We’d like to be able to make a change to a prefab inside of 1 group and rebuild that without all of the other ones also getting rebuilt. Otherwise, each time we push an update our users are having to download 1GB of data again even though we only changed like 100kb.

Note: For the bundle file naming convention, we turned off the auto-generated hash file names because we wanted to keep a single consistent filename per bundle so it was easier to track inside of Git LFS.

I’m not sure if by “the other ones” you mean the other prefabs in that group, or you mean the other isolated groups. I think you mean the former, since the latter should already be working.

Unfortunately, that’s one of the drawbacks of that particular packing strategy. You can see more about bundle packing strategies here. One of the big limitations with AssetBundles (the engine system that Addressables is built on) is that they don’t support binary/delta patching.

Moving forward, you might consider breaking your large groups down into smaller ones that are defined by prefabs you think might be updated simultaneously. Initially this would still result in a large download for your users. Breaking a 1gb into 2 512mb bundles is going to require your users to download both, but in the future if something in 512mb bundle A gets updated, you only have to update that group/bundle instead of the full gig one. I’m not saying splitting your Groups down the middle is the solution, but it might be worth considering breaking down your groups now that the amount of Addressable content you have has grown so significantly. It’ll likely be a bit painful, but should improve your users experience overall in the long run.

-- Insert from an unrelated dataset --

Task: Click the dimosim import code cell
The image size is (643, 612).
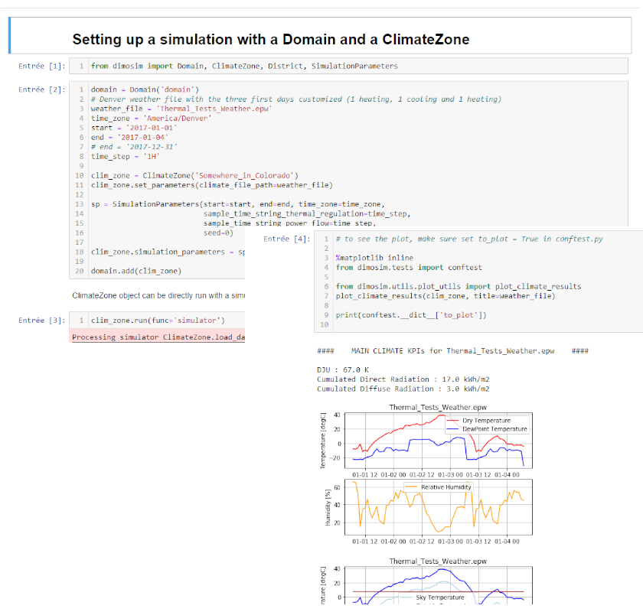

Sorry, I meant the latter actually. We have 3 groups set up and even though I only changed 1 small thing in one of the prefabs in 1 of the groups, when I rebuild it is recreating the .bundle files for each group which ends up needing to be pushed to our Git repo and then to Steam for release (nearing 1GB of data each time).

Oh, interesting. So, something I’d be curious to know, if you go into Edit → Preferences → Addressables and turn on the Debug Build Layout toggle and do a build, what shows up as the bundle dependencies for each of your groups? It’s possible that there’s a dependency somewhere in the dependency tree of any of your assets that is causing that link without meaning to.

It could also be a shader issue. All your groups are likely going to have a dependency on the built in shader bundle. If something changes the built in shaders, that would cause everything to get re-built. It’s also possible you’re running into this: https://issuetracker.unity3d.com/is…lues-when-game-window-aspect-ratio-is-changed which should be fixed in 2020.3 LTS

Also is your content update build happening on machines with different hardware architecture? Due to floating point precision, we have seen issues where bundles are changing when built on different OS/hardware. That might be something to consider.

So these are the 4 groups we have defined:
7902382--1006834--Screenshot 2022-02-16 114617.png

After doing a build with Debug Build Layout toggle on, this line is shown for each group in the output:

Bundle Dependencies: outfits_unitybuiltinshaders_5826a034fbf427dc376d31d5f68a79eb.bundle

I’ve attached the TXT file for more details. Appreciate the help so far. You (and your team) have done an outstanding job on Addressables. We’d be at a huge loss without it!

7902382–1006831–buildlayout.txt (254 KB)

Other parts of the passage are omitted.